> DIRECTIONS FOR THIS TASK
Could you arrange everything from the line containing "View the 74 retweets list" down to the line containing "[x=566, y=539]" as a Markdown table with the columns No. and Line, leaving out any blank lines?

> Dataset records
>>

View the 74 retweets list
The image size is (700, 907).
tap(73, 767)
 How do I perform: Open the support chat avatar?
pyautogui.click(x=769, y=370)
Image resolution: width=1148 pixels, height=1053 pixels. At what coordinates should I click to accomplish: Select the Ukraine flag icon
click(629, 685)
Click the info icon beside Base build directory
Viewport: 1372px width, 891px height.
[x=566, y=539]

<<
>>

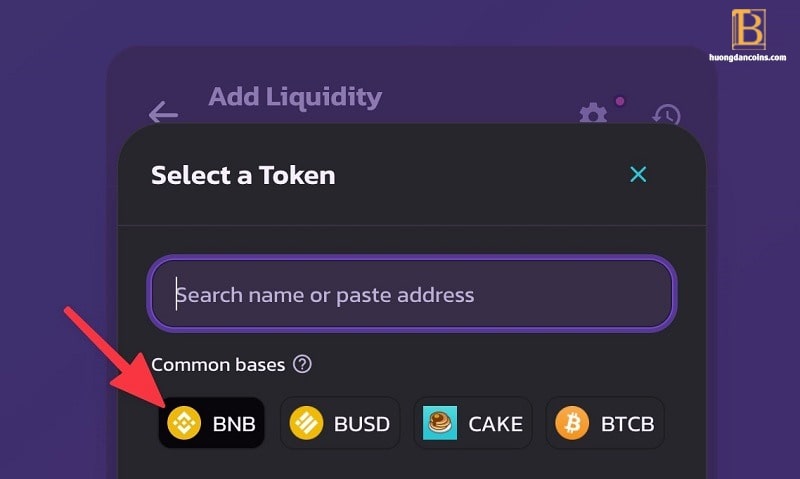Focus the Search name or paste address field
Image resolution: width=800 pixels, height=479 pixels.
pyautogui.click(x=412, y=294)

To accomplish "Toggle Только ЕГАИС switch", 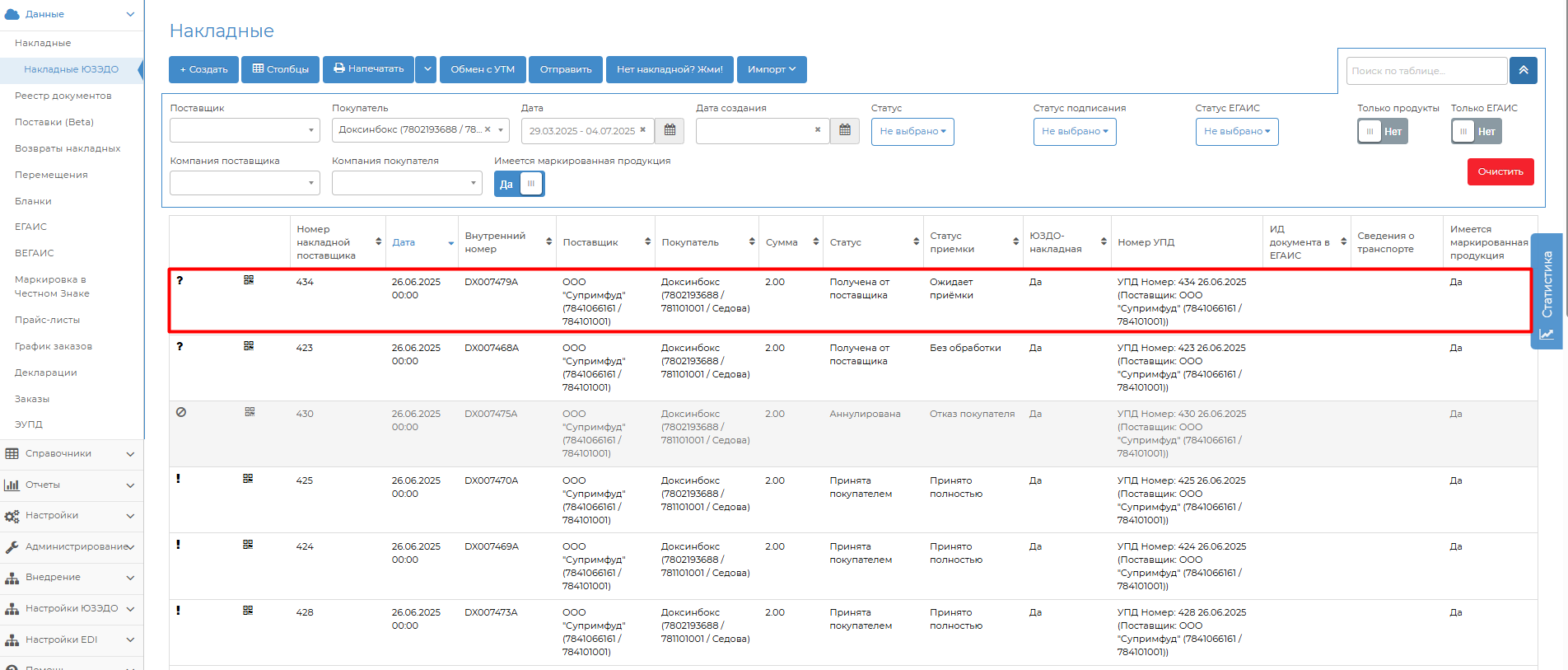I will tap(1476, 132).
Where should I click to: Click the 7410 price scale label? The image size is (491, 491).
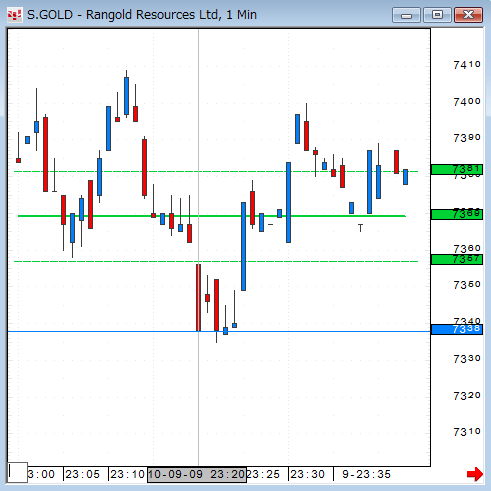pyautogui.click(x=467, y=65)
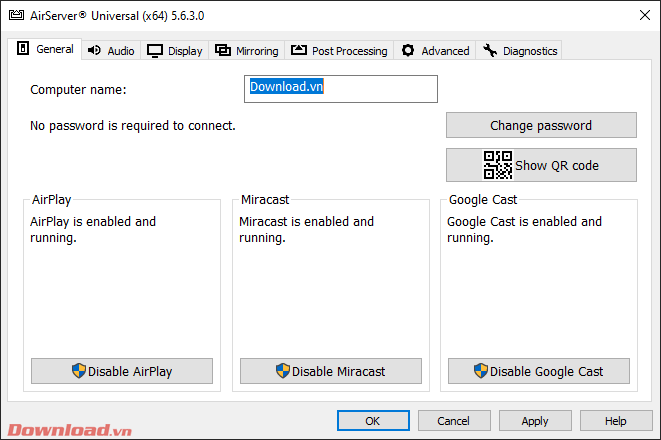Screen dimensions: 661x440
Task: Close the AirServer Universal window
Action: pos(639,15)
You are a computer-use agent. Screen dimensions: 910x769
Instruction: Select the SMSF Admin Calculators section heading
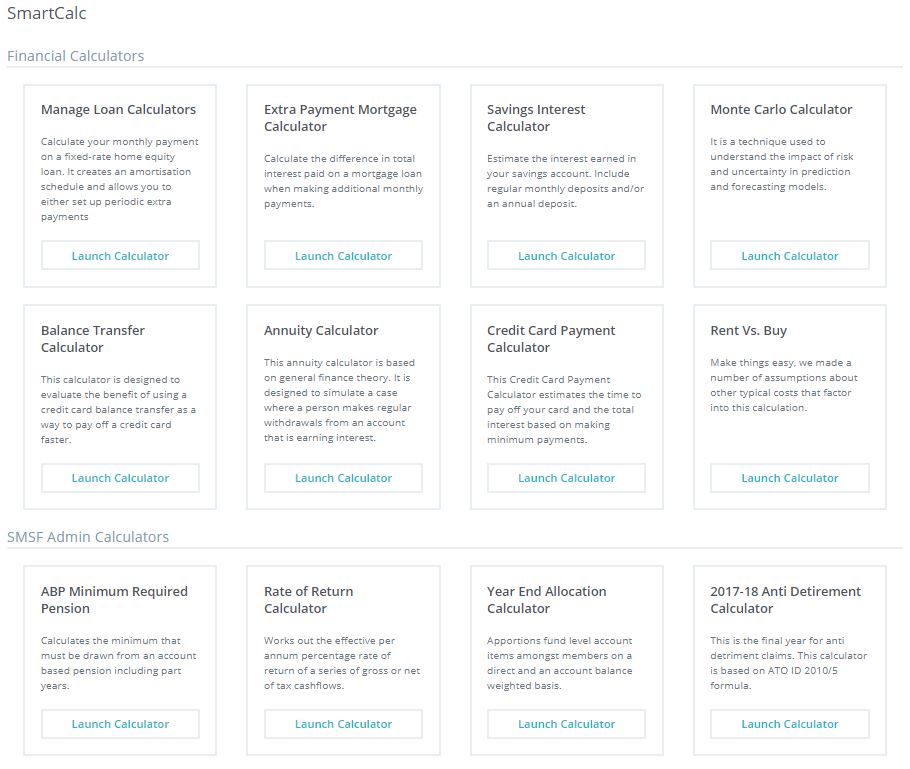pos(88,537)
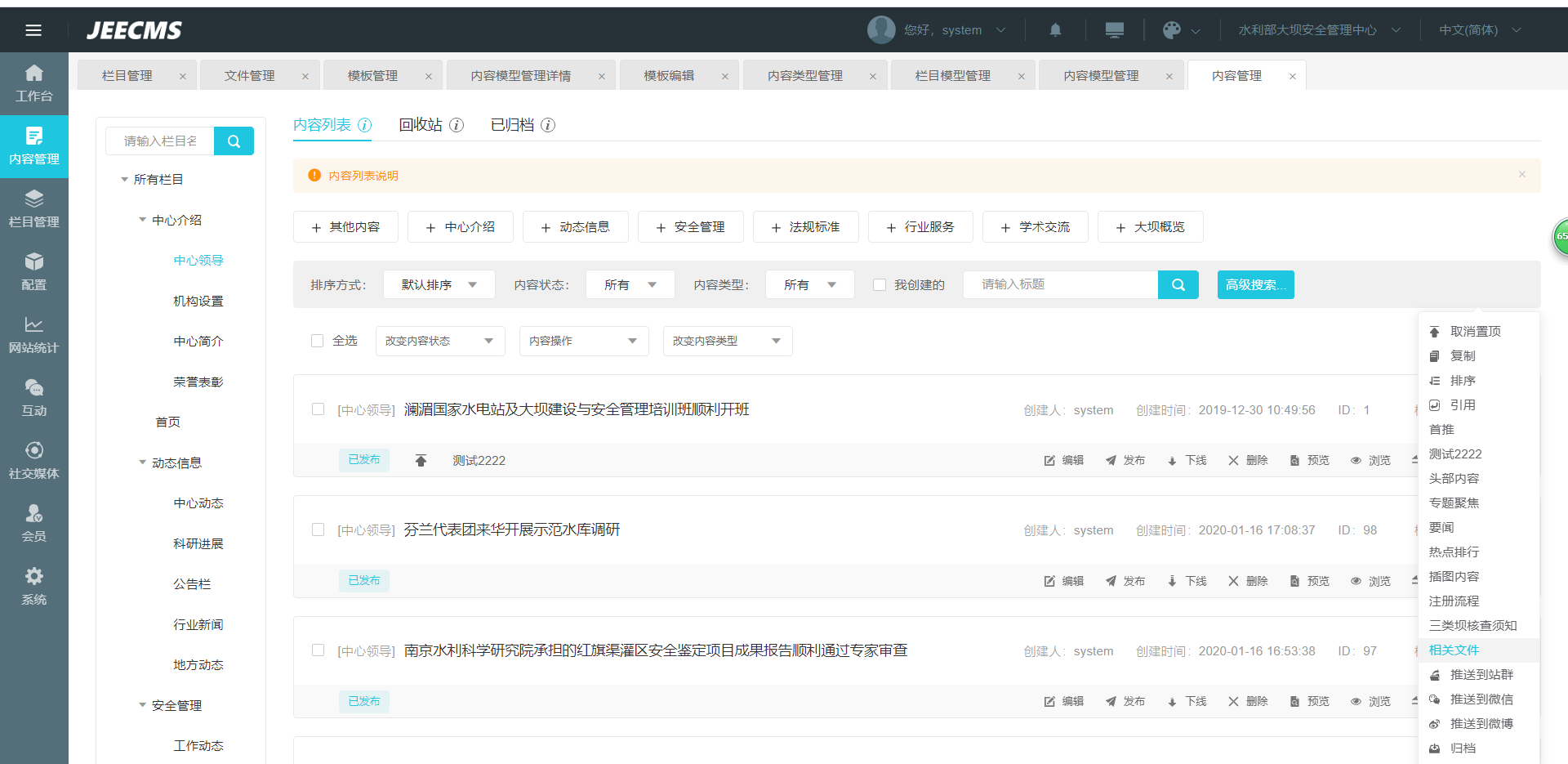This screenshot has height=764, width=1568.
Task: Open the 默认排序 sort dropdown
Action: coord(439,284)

<<

> EXERCISE OUTPUT
| No. | Line |
|---|---|
| 1 | View the 74 retweets list |
| 2 | The image size is (700, 907). |
| 3 | tap(73, 767) |
| 4 |  How do I perform: Open the support chat avatar? |
| 5 | pyautogui.click(x=769, y=370) |
| 6 | Image resolution: width=1148 pixels, height=1053 pixels. At what coordinates should I click to accomplish: Select the Ukraine flag icon |
| 7 | click(629, 685) |
| 8 | Click the info icon beside Base build directory |
| 9 | Viewport: 1372px width, 891px height. |
| 10 | [x=566, y=539] |